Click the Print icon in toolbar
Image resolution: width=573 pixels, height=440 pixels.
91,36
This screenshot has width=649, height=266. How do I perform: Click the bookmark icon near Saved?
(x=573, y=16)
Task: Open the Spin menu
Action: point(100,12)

******************************

(REQUIRED WORK):
Reproduce the data in its entirety, matching each character.

(WRITTEN ANSWER):
Click the Print icon in toolbar
Image resolution: width=573 pixels, height=440 pixels.
91,36
This screenshot has width=649, height=266. How do I perform: Click the bookmark icon near Saved?
(x=573, y=16)
Task: Open the Spin menu
Action: point(100,12)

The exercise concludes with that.